Tell Our Stories

I want to wish all principals and administrators – the genuine leaders of public education – a happy National Principals Month.

Thank you for your dedication, commitment, and passion for public education and the children we serve.

This month is a time to celebrate the tremendous job you do every day in our schools. You are heroes in our nation’s public schools.  Without your professional leadership — fostering a culture of learning, guiding instruction, engaging teachers and staff, and connecting with students — high-quality learning simply cannot happen no matter how many standards or tests politicians mandate.

While I like the idea that we #ThankAPrincipal once a year with a special month, school leaders deserve the same attention year-round in our calls for more resources, expanded training, and respect necessary for us to develop independent thinking children who are equipped to pursue productive lives.  For many of us, the challenge is especially daunting given the levels of poverty and social dysfunction in our nation’s major cities.

We must activate and become a rising tide of resistance to “education reformers” who have never spent much time in schools yet try to tell us how to do our jobs as they sit on the sidelines. No one understands what is going on in our schools and communities better than you. That is why I ask all of you to “Stand-Up and Make Your Voice Heard.” Too often school leaders have remained quiet or been ignored when major policy decisions are made that affect our ability to do our jobs.

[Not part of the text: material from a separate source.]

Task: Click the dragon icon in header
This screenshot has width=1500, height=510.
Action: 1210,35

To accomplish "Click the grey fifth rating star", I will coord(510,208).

It is time to go out and aggressively tell our stories. We need to share what we see every day in our schools and teach lessons based on our experience and expertise in leading schools. We must start building coalitions of parents, teachers, and community leaders to support our efforts. We have seen what can be done in places like West Virginia, Oklahoma, and, most recently, Washington State when educators are united.

To help you get started, AFSA is planning a webinar — “The Principal’s Guide to Strategic Storytelling” — on October 17, 2018, from 2:00 pm-3:00 pm. Next week I will send you additional materials on how you can register and take part.

The more of us who exercise our role as community leaders by speaking out and telling our stories, the greater our chance will be to restore respect for our profession and build a greater understanding of our value to the nation’s children.

For ideas on how to celebrate National Principals Month, including an opportunity for your students to create videos about why they love, respect, and count on you, visit www.principalsmonth.org.

Again, thank you for the outstanding job you do. It is greatly appreciated and truly deserves recognition every day of the year.